→ **What the exercise asks**: Output each entry verbatim and exclude every picture from it.

[Stored data entries]
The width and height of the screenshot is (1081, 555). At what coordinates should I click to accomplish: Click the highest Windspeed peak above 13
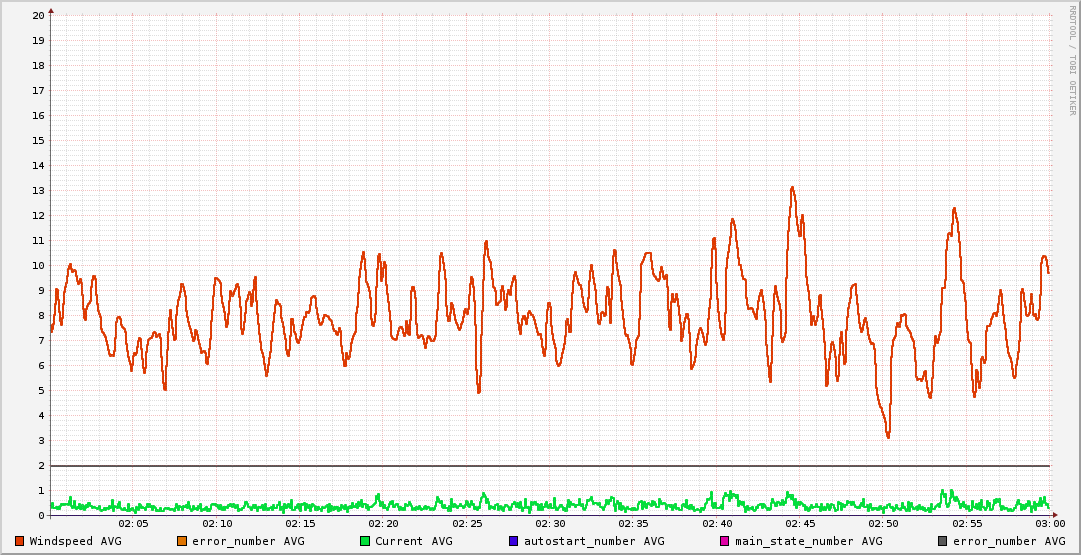(x=792, y=187)
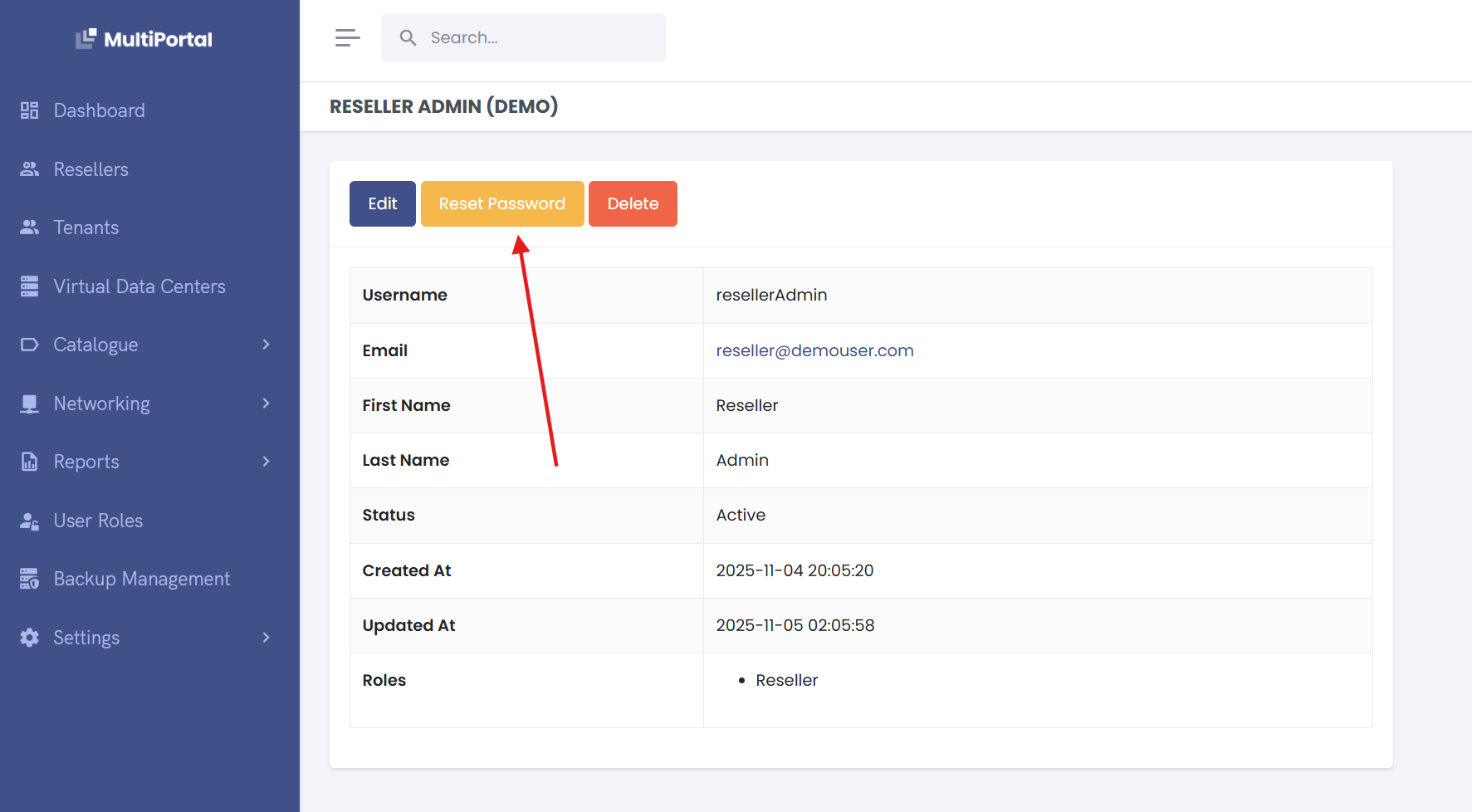Image resolution: width=1472 pixels, height=812 pixels.
Task: Click the search magnifier icon
Action: 408,38
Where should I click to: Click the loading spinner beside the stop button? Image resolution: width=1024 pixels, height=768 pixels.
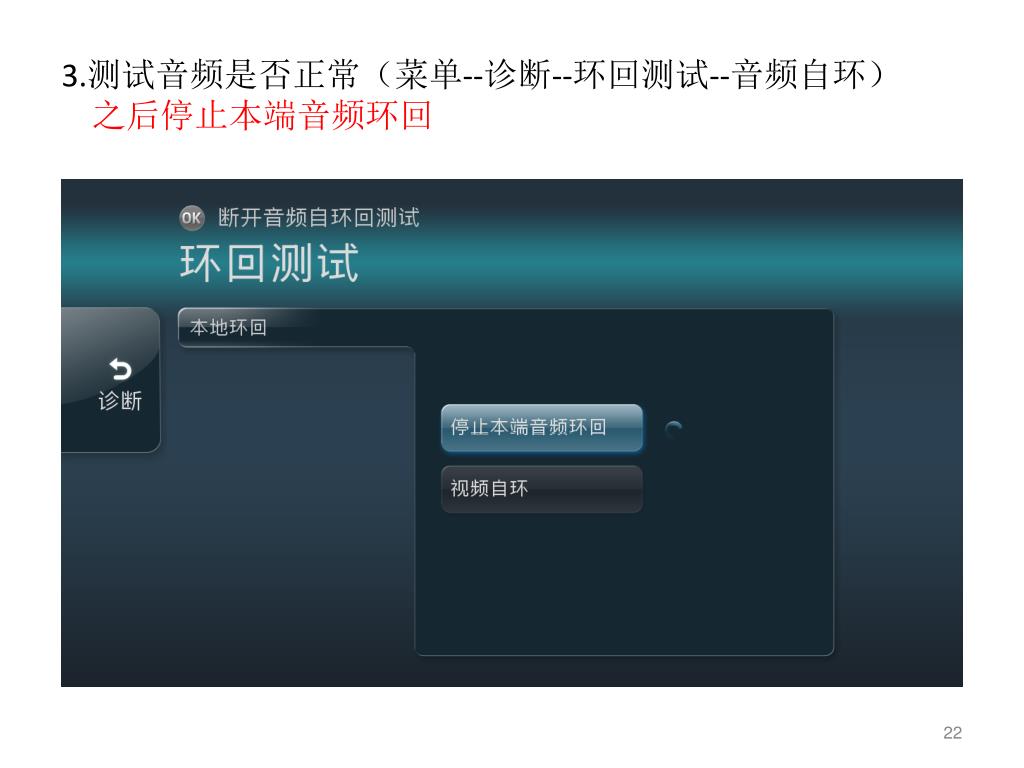point(673,429)
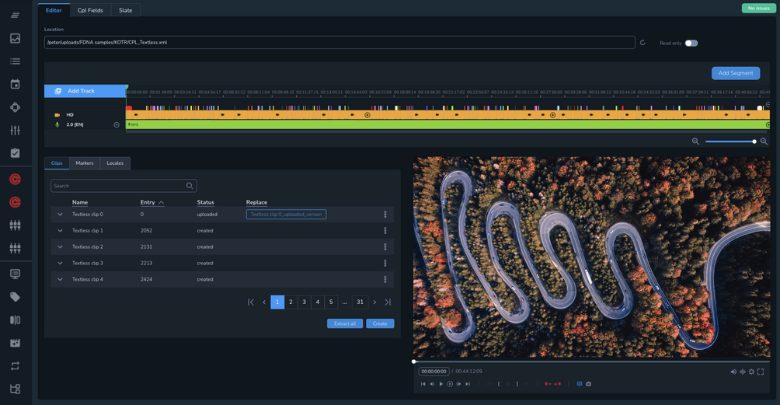Viewport: 780px width, 405px height.
Task: Expand the Textless clip 0 row
Action: pyautogui.click(x=59, y=214)

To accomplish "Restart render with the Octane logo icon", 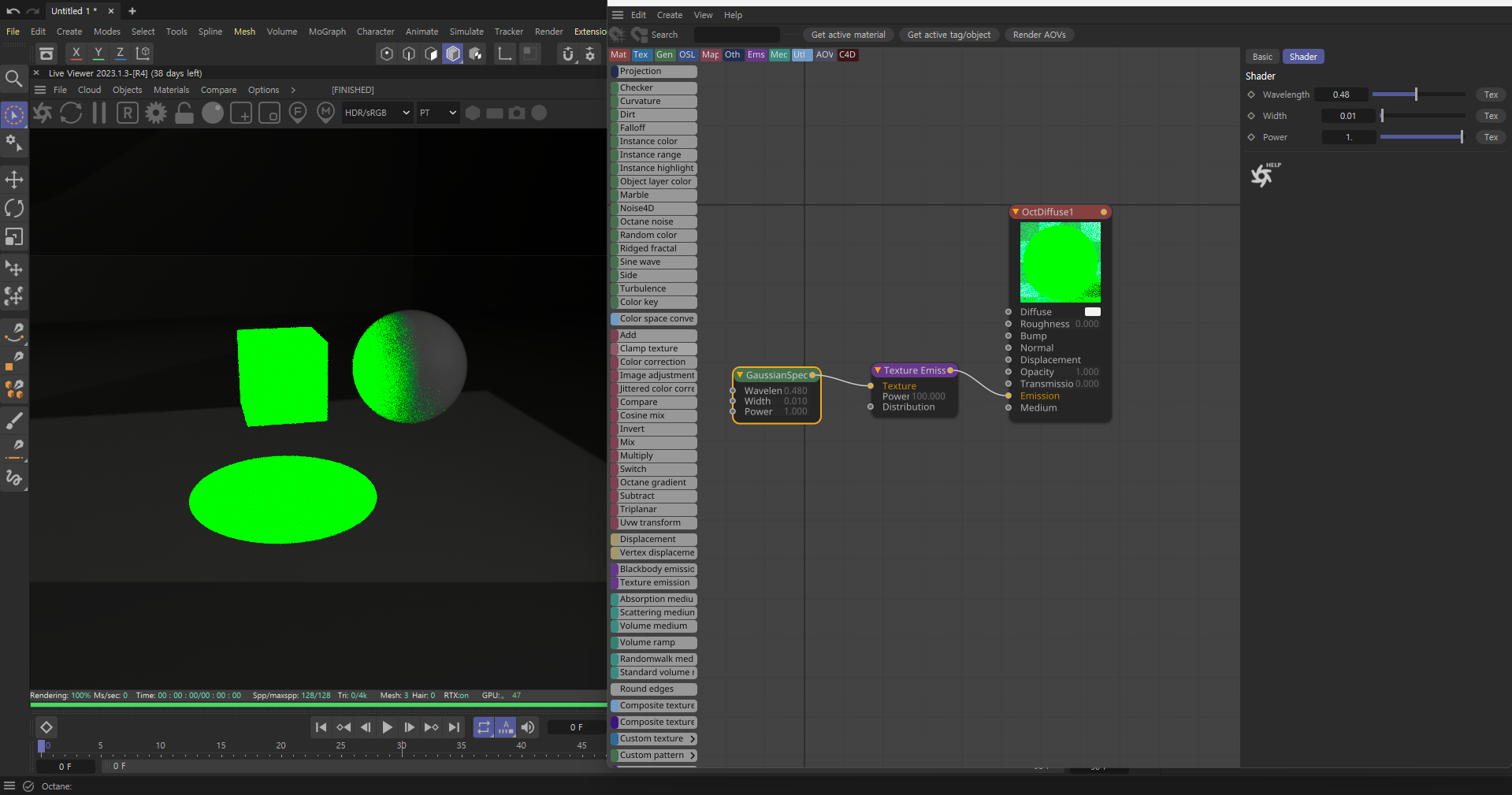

→ **Answer section**:
The width and height of the screenshot is (1081, 555). At what coordinates should I click to accomplish: Click the highest Windspeed peak above 13
(x=792, y=187)
Image resolution: width=1472 pixels, height=812 pixels.
Task: Click the search magnifier icon
Action: 408,38
Where should I click to: Click the loading spinner beside the stop button? Image resolution: width=1024 pixels, height=768 pixels.
point(673,429)
Viewport: 780px width, 405px height.
Task: Expand the Textless clip 0 row
Action: pyautogui.click(x=59, y=214)

To accomplish "Restart render with the Octane logo icon", 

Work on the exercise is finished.